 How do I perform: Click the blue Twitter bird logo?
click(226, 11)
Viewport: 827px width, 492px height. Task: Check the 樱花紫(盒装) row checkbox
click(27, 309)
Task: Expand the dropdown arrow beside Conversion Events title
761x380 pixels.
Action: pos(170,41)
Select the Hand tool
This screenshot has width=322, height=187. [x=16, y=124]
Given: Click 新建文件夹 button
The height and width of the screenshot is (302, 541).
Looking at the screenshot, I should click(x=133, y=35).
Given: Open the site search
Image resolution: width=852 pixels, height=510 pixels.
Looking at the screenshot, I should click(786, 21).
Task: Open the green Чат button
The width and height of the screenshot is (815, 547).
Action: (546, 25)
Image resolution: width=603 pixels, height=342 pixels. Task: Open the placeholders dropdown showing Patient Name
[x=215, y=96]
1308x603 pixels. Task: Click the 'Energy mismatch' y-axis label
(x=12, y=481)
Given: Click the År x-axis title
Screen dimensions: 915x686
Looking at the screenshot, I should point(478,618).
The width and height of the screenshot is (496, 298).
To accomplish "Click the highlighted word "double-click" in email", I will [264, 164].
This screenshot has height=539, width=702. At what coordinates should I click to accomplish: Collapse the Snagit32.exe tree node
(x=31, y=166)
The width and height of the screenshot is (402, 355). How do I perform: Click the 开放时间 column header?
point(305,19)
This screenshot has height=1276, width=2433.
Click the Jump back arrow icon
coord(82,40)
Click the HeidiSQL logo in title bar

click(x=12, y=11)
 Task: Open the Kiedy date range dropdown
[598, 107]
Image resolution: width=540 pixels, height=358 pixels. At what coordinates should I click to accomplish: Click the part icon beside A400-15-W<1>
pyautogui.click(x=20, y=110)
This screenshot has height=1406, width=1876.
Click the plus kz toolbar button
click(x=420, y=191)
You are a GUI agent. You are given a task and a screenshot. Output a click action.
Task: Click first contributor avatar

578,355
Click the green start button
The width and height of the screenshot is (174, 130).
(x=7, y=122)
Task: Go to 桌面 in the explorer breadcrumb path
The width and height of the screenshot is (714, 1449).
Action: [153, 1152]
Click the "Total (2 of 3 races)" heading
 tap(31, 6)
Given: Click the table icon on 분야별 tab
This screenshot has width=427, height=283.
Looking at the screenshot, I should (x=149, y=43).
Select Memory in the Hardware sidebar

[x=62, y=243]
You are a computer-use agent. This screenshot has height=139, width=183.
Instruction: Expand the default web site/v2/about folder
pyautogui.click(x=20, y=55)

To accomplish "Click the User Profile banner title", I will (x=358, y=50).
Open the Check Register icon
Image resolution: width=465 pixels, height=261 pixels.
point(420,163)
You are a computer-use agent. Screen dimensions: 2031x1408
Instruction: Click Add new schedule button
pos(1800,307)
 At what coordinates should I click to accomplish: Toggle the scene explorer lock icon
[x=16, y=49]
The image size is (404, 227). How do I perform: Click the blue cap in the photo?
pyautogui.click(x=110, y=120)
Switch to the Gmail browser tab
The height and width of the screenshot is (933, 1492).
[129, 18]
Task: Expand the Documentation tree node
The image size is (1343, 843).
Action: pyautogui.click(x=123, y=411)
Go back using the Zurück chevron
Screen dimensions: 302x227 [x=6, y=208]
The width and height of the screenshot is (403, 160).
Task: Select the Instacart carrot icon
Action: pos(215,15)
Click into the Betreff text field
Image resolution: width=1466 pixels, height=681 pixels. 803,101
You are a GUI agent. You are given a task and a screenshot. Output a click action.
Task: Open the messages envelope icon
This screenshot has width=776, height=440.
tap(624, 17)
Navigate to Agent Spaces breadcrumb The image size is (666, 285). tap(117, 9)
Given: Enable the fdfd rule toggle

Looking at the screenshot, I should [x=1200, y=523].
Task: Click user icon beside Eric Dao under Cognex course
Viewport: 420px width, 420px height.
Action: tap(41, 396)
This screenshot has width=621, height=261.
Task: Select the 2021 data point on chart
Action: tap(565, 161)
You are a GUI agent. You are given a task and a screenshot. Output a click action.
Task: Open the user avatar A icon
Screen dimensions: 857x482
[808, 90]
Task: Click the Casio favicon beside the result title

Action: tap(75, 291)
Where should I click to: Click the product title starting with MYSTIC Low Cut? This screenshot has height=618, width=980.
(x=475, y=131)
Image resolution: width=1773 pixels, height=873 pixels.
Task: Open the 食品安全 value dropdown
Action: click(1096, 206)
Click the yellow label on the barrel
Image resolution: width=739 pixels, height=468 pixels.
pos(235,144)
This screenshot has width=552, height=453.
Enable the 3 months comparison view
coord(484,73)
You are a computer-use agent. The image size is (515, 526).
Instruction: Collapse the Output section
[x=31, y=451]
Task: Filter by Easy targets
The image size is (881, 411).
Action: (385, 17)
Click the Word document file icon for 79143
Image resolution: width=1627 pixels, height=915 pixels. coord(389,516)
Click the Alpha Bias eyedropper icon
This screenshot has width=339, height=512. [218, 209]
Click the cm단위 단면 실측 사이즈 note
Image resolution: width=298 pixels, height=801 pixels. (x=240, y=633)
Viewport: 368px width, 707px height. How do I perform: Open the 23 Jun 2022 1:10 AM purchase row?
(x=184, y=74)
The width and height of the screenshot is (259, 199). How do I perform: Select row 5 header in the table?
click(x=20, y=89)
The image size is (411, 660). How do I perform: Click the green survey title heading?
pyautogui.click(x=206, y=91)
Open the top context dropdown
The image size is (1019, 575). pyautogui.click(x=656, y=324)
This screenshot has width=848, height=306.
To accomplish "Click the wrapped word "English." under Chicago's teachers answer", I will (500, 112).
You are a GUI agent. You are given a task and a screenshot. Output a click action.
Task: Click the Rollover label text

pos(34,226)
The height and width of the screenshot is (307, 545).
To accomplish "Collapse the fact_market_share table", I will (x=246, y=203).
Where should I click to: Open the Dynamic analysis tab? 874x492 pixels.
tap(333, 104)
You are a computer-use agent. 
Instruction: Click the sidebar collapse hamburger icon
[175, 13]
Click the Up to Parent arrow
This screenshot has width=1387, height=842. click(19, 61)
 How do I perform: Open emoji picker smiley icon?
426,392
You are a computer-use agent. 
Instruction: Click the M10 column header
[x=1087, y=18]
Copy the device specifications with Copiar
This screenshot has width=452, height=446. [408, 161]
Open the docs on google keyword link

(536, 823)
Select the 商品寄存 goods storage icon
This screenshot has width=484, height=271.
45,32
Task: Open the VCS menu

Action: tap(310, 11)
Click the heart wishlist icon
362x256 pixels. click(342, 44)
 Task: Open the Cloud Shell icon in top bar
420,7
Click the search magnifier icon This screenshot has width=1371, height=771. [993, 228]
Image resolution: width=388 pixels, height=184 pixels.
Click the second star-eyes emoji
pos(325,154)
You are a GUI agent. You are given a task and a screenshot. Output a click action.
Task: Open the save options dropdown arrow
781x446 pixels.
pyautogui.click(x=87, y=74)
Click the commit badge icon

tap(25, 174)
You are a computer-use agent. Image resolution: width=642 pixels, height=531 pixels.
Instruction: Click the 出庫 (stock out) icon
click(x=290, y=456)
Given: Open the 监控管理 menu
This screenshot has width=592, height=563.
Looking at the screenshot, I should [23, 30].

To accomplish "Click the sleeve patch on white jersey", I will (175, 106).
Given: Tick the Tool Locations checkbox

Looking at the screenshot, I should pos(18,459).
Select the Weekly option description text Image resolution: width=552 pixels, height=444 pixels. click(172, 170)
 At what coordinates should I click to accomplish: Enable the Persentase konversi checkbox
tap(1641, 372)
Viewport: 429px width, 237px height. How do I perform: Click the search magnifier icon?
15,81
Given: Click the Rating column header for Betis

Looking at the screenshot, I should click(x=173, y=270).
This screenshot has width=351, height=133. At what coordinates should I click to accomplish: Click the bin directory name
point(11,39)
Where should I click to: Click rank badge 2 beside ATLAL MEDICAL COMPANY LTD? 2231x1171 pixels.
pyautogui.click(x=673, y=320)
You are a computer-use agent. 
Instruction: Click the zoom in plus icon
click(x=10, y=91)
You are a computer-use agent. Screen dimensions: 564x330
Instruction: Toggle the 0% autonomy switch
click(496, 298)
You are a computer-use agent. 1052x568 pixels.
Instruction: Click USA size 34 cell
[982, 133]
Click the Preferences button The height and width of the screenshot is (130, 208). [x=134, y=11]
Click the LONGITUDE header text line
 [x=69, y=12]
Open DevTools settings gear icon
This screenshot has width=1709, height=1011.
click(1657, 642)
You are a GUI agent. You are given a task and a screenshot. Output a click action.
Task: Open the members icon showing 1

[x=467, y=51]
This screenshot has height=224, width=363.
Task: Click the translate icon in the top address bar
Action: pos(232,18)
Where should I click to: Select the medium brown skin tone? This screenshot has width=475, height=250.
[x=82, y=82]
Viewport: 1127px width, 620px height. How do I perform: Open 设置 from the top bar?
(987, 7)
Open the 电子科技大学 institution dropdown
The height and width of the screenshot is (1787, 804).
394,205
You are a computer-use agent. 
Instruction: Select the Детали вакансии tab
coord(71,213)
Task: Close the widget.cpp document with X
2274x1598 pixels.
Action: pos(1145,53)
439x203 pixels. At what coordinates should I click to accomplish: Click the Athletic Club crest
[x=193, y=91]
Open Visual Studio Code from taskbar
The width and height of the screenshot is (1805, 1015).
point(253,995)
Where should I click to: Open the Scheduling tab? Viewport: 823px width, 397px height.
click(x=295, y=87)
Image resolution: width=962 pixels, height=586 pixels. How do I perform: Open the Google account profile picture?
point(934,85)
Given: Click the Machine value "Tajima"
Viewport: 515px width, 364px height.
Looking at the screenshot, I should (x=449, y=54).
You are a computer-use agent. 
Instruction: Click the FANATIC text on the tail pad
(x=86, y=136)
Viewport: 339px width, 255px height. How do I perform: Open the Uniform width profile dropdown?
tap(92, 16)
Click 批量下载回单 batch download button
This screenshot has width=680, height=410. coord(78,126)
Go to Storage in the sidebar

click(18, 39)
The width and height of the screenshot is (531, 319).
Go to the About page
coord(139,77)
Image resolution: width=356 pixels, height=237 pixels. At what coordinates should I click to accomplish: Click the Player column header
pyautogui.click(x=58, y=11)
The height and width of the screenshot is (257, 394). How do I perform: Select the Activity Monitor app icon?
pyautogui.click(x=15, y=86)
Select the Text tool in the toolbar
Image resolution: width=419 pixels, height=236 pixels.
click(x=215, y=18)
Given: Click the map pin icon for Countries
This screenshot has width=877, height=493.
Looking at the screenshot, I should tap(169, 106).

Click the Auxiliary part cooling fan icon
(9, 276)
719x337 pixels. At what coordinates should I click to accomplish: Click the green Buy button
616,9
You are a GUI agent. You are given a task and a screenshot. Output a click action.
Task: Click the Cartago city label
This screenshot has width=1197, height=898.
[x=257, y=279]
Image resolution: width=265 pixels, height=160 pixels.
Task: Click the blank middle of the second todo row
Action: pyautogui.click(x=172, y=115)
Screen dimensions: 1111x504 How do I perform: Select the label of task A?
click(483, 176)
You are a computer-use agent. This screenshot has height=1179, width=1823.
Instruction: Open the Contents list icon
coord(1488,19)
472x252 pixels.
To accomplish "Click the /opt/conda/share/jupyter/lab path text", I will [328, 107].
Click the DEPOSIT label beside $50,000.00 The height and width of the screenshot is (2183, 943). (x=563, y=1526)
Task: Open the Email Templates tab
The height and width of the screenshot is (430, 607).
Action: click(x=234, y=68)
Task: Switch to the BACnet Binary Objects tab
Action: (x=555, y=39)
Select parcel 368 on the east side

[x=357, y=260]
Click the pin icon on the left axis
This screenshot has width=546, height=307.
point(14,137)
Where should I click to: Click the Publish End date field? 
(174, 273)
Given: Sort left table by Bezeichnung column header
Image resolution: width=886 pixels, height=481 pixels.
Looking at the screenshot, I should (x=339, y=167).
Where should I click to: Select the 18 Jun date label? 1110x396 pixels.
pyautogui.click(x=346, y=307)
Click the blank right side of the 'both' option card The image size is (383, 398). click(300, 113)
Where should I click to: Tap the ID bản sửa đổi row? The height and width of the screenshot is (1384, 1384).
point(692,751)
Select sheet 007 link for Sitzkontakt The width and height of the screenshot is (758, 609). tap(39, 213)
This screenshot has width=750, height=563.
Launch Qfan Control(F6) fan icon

──────────

WHAT TO WORK ON:
Begin at the entry line that contains "Where should I click to: Click the product" and stop after the line that contains "Image resolution: width=298". Write out those lines again with "Easy targets" swapped for "Hard targets", leaving everything else the same.

EXERCISE RESULT:
Where should I click to: Click the product title starting with MYSTIC Low Cut? This screenshot has height=618, width=980.
(x=475, y=131)
Image resolution: width=1773 pixels, height=873 pixels.
Task: Open the 食品安全 value dropdown
Action: click(1096, 206)
Click the yellow label on the barrel
Image resolution: width=739 pixels, height=468 pixels.
pos(235,144)
This screenshot has width=552, height=453.
Enable the 3 months comparison view
coord(484,73)
You are a computer-use agent. The image size is (515, 526).
Instruction: Collapse the Output section
[x=31, y=451]
Task: Filter by Hard targets
The image size is (881, 411).
Action: (385, 17)
Click the Word document file icon for 79143
Image resolution: width=1627 pixels, height=915 pixels. coord(389,516)
Click the Alpha Bias eyedropper icon
This screenshot has width=339, height=512. [218, 209]
Click the cm단위 단면 실측 사이즈 note
Image resolution: width=298 pixels, height=801 pixels. (x=240, y=633)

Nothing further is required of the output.